The following table recommends instances, amount of source data, storage needed for 7 days of retention, and active shards based on the preceding guidelines.
T-Shirt Size | Data (Per Day) | Storage Needed (with 7 days Retention) | Active Shards | Data Nodes | Primary Nodes |
XSmall | 10 GB | 175 GB | 2 @ 50 GB | 3 * r7g.large. search | 3 * m7g.large. search |
Small | 100 GB | 1.75 TB | 6 @ 50 GB | 3 * r7g.xlarge. search | 3 * m7g.large. search |
Medium | 500 GB | 8.75 TB | 30 @ 50 GB | 6 * r7g.2xlarge.search | 3 * m7g.large. search |
Large | 1 TB | 17.5 TB | 60 @ 50 GB | 6 * r7g.4xlarge.search | 3 * m7g.large. search |
XLarge | 10 TB | 175 TB | 600 @ 50 GB | 30 * i4g.8xlarge | 3 * m7g.2xlarge.search |
XXL | 80 TB | 1.4 PB | 2400 @ 50 GB | 87 * I4g.16xlarge | 3 * m7g.4xlarge.search |
As with all sizing recommendations, these guidelines represent a starting point and are based on assumptions. Your workload will differ, and so your actual needs will differ from these recommendations. Make sure to deploy, monitor, and adjust your configuration as needed.
For T-shirt sizing the workloads, an extra-small use case encompasses 10 GB or less of data per day from a single data stream to a single index pattern. A small use case falls between 10–100 GB per day of data, a medium use case between 100–500 GB of data, and so on. Default instance count per domain is 80 for most of the instance family. Refer to the “Amazon OpenSearch Service quotas “ for details.
Additionally, consider the following best practices:
- Choose the right storage tier [Ultra Warm, Hot storage] for your needs in OpenSearch Service. Refer to the Choose the right storage tier for your needs in Amazon OpenSearch Service for details.
- Use the OpenSearch Optimized (OR) family for large-scale workloads that require low latency with index-heavy operations. Refer to OpenSearch optimized instance (OR1) is game changing for indexing performance and cost for details.

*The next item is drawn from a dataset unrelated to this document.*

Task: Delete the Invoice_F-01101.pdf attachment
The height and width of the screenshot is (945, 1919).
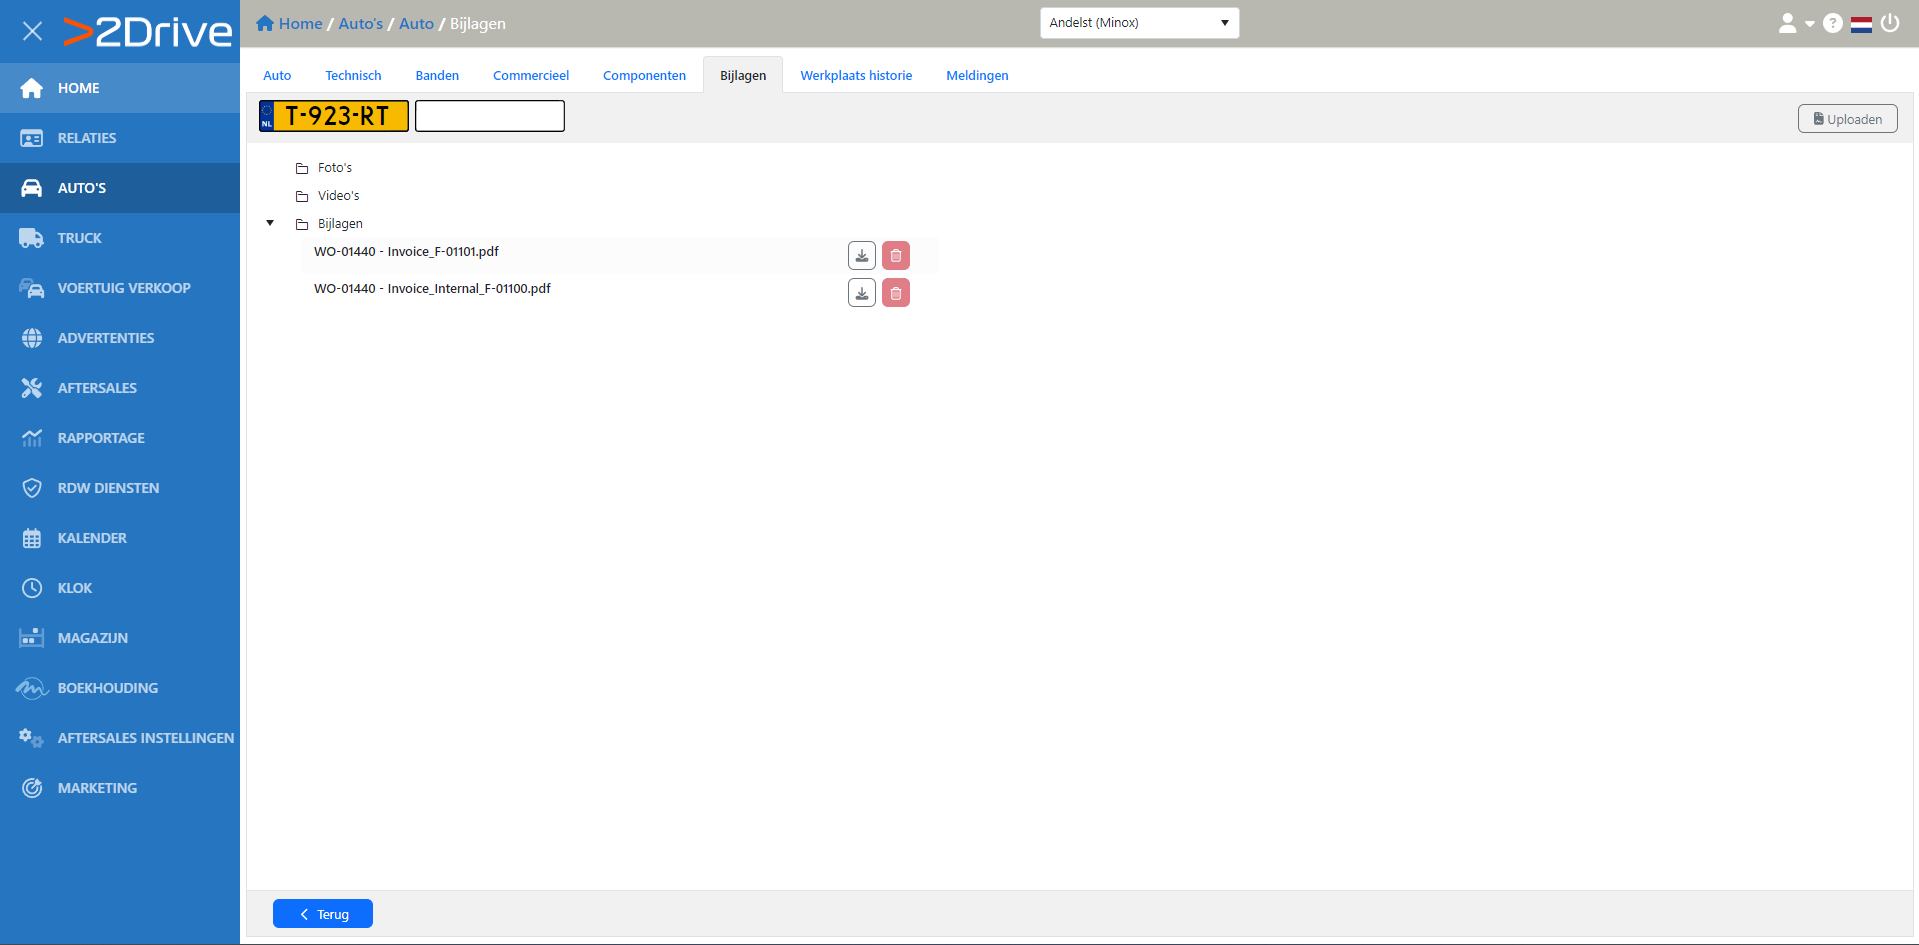Action: (895, 256)
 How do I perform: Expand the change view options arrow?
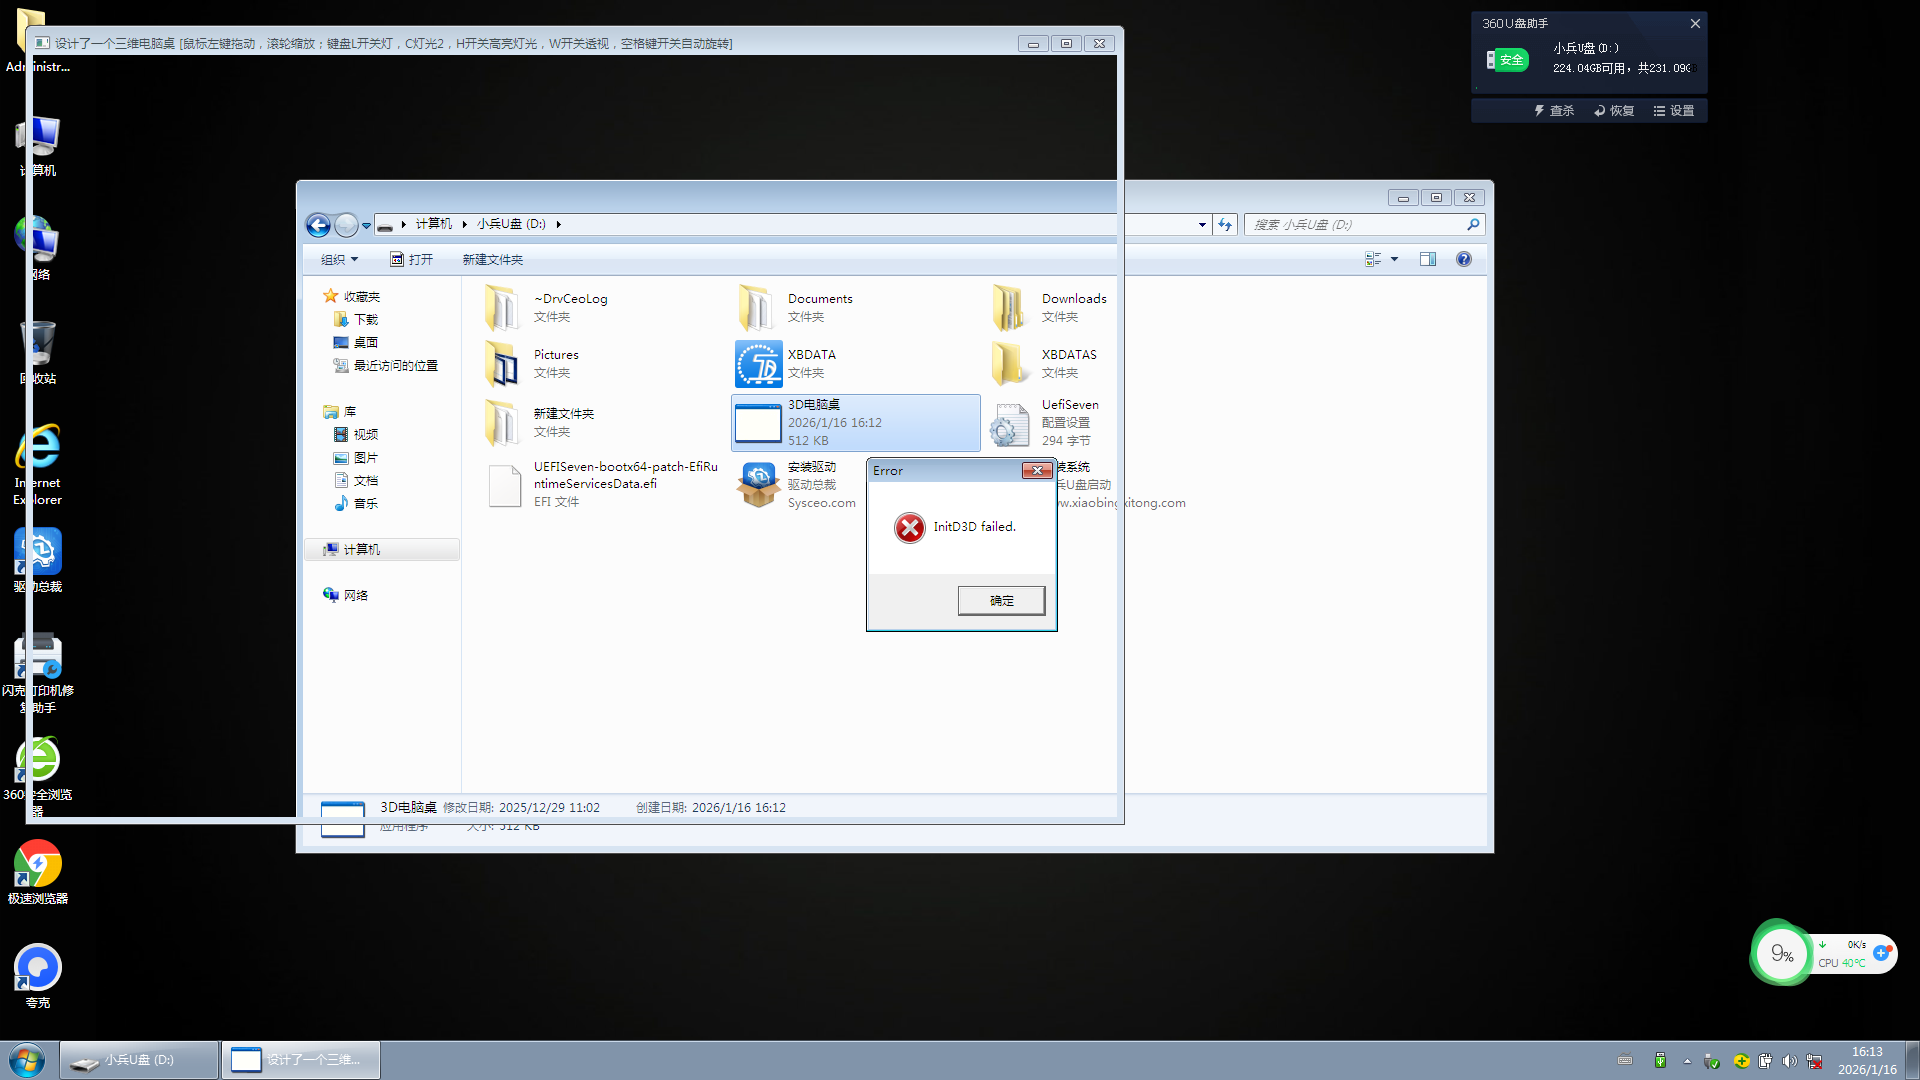(x=1394, y=259)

- Isolate the ingestion using an OpenSearch Ingestion pipeline for smaller to large workloads and reduce the operational overhead of managing the ingestion pipelines.

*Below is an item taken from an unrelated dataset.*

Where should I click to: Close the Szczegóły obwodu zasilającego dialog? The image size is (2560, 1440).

- Use reserved instances for long-term cost savings.
- Consider using Availability Zone awareness for high availability.
Conclusion
This post provided comprehensive guidelines for sizing your OpenSearch Service domain for log analytic workloads, covering several critical aspects. These recommendations serve as a solid starting point, but each workload has unique characteristics. For optimal performance, consider implementing additional optimizations like data tiering and storage tiers. Evaluate cost-saving options such as reserved instances, and scale your deployment based on actual performance metrics and queue depths.By following these guidelines and actively monitoring your deployment, you can build a well-performing OpenSearch Service domain that meets your log analytics needs while maintaining efficiency and cost-effectiveness.